Mark Twain was quoted saying, “Many a small thing has been made large by advertising.” Making small things large and large things bigger is the specialty of TechTarget (TTGT), which provides information technology advertising via a network of web sites. On Monday, TechTarget stock’s IBD SmartSelect Composite Rating climbed to a near-best 96, up from 94 the day before.
The new rating for the fast-growing small cap is a sign the stock is outpacing 96% of all stocks when it comes to the most important stock-picking criteria. History shows top market performers tend to have a 95 or higher score as they launch their major climbs.
Big Money Buying TechTarget Stock
TechTarget provides an advertising platform for 1,300 tech companies including Cisco Systems, Dell Technologies, IBM and HP.
TechTarget stock has a best-possible 99 EPS Rating, which means its recent quarterly and longer-term annual earnings growth is outpacing 99% of all stocks.

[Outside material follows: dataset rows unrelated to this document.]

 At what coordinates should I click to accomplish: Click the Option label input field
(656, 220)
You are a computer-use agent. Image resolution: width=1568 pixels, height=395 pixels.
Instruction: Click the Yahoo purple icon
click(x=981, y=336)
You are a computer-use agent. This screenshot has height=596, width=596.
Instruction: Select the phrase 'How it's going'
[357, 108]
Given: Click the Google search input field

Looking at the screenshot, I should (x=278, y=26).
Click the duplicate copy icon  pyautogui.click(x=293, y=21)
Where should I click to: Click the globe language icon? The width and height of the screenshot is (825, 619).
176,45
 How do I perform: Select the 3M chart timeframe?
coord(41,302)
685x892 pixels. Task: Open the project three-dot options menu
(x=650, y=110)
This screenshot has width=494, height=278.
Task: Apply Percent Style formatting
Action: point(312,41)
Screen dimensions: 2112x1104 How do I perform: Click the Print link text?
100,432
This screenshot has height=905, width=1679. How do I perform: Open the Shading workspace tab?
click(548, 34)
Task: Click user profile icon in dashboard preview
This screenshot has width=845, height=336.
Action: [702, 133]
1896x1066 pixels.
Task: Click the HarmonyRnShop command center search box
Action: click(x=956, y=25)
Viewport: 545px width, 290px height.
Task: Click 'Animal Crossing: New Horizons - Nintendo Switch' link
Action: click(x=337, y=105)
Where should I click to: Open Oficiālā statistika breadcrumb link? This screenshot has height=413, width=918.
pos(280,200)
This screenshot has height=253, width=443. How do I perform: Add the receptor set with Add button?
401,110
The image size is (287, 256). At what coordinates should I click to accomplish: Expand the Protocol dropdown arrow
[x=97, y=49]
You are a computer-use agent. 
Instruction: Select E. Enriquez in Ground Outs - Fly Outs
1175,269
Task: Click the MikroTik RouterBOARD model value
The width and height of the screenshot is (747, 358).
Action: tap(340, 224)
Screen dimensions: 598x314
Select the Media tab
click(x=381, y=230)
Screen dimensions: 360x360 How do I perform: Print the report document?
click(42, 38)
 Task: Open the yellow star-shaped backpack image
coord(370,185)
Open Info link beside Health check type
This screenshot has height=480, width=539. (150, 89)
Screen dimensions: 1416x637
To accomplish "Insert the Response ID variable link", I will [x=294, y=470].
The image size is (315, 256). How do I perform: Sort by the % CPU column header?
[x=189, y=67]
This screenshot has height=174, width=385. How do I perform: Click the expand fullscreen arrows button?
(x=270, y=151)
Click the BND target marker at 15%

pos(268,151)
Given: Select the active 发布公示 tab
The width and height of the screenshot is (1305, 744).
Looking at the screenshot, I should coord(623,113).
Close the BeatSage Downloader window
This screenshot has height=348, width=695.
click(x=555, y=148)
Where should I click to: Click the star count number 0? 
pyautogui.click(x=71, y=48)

Its Accumulation/Distribution Rating of B, on an A+ to E scale with A+ tops, shows moderate buying by institutional investors over the last 13 weeks.
In Q2, the company reported 82% earnings-per-share growth to 51 cents. The prior three quarters, it saw EPS rise 15%, 70% and then 132%. Revenue grew 83% in its most recent quarter, to $63.7 million, up from 69% growth in the prior quarter. The company has now posted accelerating profit and sales growth each of the last four reports.
TechTarget stock holds the No. 1 rank among its peers in the Commercial Services-Advertising industry group. Trade Desk (TTD) and Lamar Advertising (LAMR) are also among the group’s highest-rated stocks.
TechTarget stock is now out of buy range after breaking out from a 30.10 buy point in a consolidation. Look for a fresh buy opportunity, such as a three-weeks-tight pattern, or a rebound off of the 50-day or 10-week line.